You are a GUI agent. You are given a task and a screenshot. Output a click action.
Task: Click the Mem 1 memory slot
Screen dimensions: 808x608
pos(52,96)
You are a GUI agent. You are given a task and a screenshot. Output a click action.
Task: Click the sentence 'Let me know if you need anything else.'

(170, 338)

§ **Task requirements**: Extract every line of the data above and reproduce each one verbatim, in its original order.

§ **Reply to the task**:
You are a GUI agent. You are given a task and a screenshot. Output a click action.
Task: Click the Mem 1 memory slot
Screen dimensions: 808x608
pos(52,96)
You are a GUI agent. You are given a task and a screenshot. Output a click action.
Task: Click the sentence 'Let me know if you need anything else.'

(170, 338)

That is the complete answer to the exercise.